Psychologist Explains Why Cheating is Absolutely Normal For People
The overall perception of infidelity in a marriage is disapproval. As humans, we vow to spend our life with one single partner without straying towards other men or women. The New York Times reports that 91% of Americans find it morally wrong to cheat on a spouse. While sleeping around when in a committed relationship is frowned upon, a new book entitled “Out of Eden” by Professor David P. Barash suggests that our natural and biological state may be more prone to being polygamous. When interviewed, Professor Barsash explained his findings.
Polygamy is reflected in both the male and female human biology. In fact, The Medical Daily reports that humans are part of only 3% of monogamous mammals. There are several factors that show this. Firstly, similar to other group-forming species, men are larger than women and more prone to violence. This is a classic trait found in male species who need to fight for the attention of many women. Men also tend to delay their love activity until they are large and strong in order to impress the female.
Polygyny adds competition to the male gender, due to their individual needs to have females to themselves. As one man takes several females, the male to female ratio gets distorted, thus leaving fewer females for other males. This makes monogamy a great democratizing practice. While some men may think they would excel in a world where they could have multiple female partners, the opposite is true. If only a few men have harems, polygyny would cause many men to be excluded. This would result in $e*ually frustrated men. In other species, however, this encourages strength among the males to be the best.

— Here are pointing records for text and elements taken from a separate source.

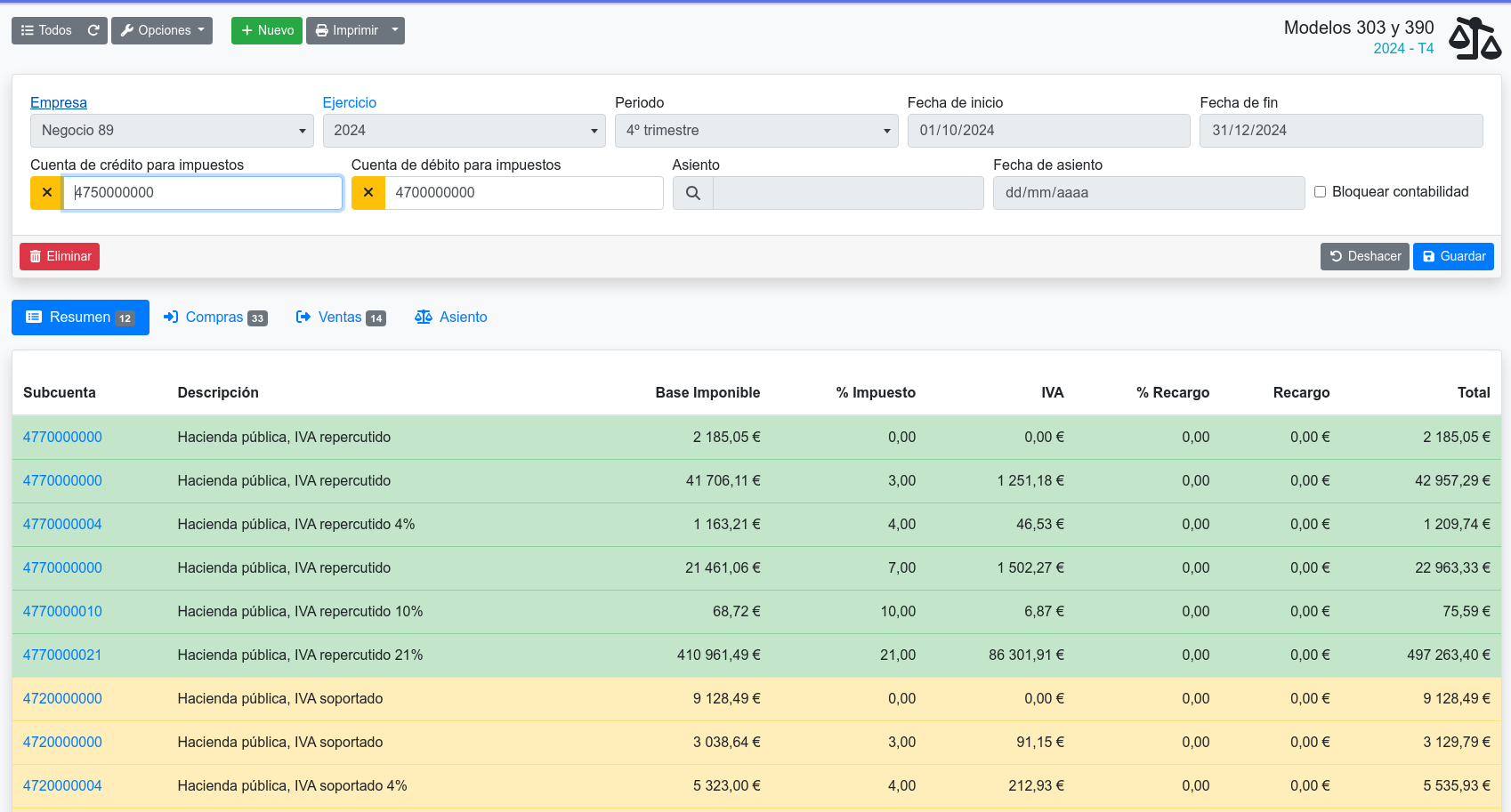Save the form with Guardar
The image size is (1511, 812).
[x=1452, y=256]
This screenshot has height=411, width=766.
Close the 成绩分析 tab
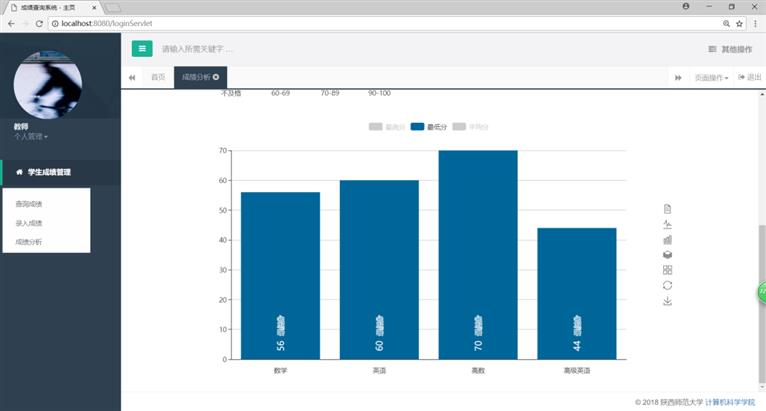pos(216,77)
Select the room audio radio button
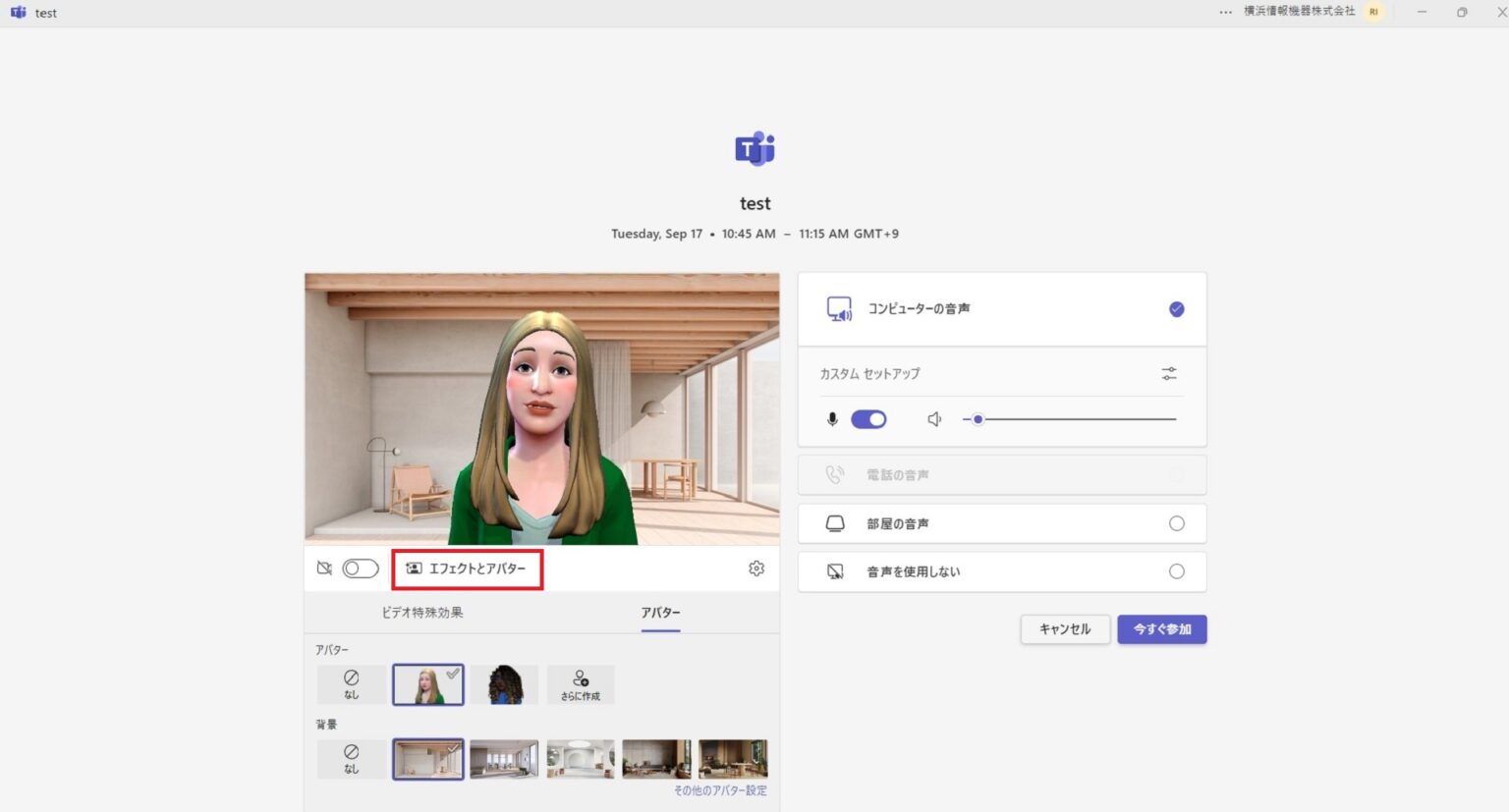The image size is (1509, 812). (x=1176, y=523)
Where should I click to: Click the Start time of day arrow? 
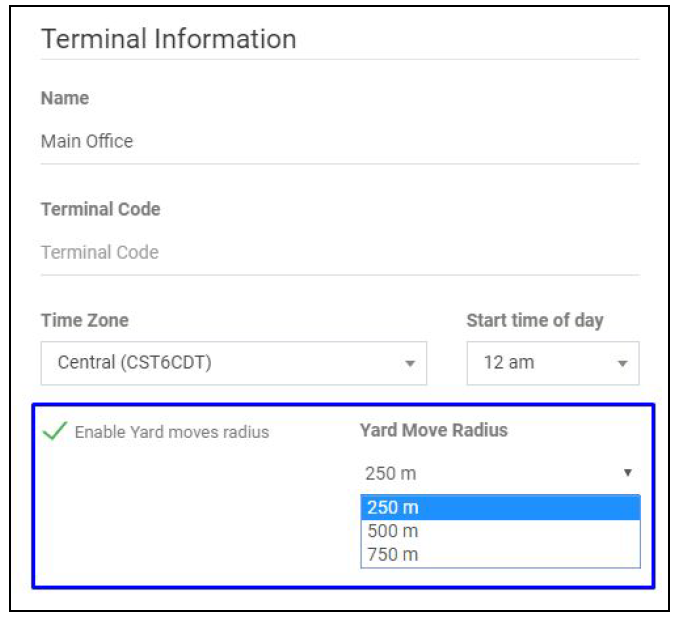tap(622, 364)
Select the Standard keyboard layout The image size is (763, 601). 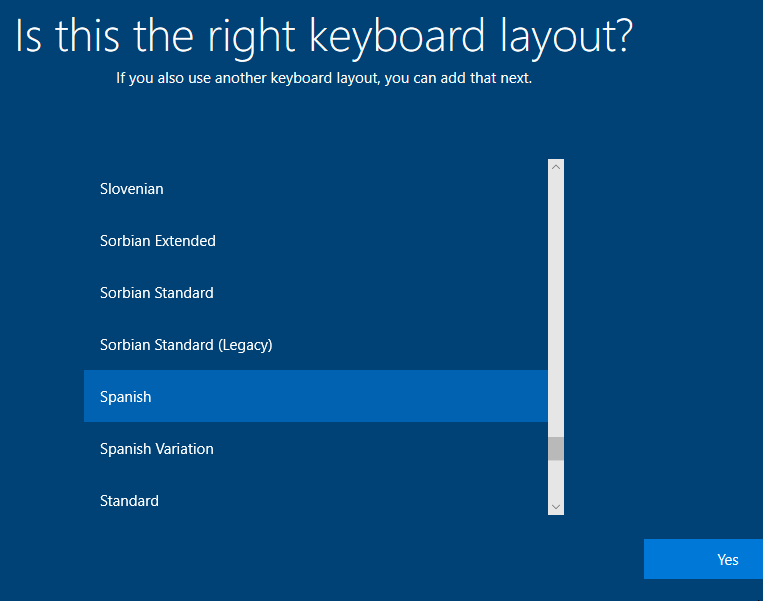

For women, however, polyandry is subtle, but evidence shows that unlike chimps, humans hide their ovulation. This concealed ovulation allowed our female ancestors to have multiple love partners while they were ovulating, rather than being guarded by one partner during fertile days.
Essentially, monogamy is not a natural biological phenomenon, even though there are many good reasons to practice it. Monogamy gives men confidence about their paternity. This is especially useful because men would not otherwise know if they fathered a child. This is also useful for our species because human infants are not autonomous and need the care of both parents.
One possibility, according to Professor Barsash, is that monogamy naturally developed among the male species to create social peace. Powerful men would give weaker men the chance to have a life partner to lessen the competition in the world.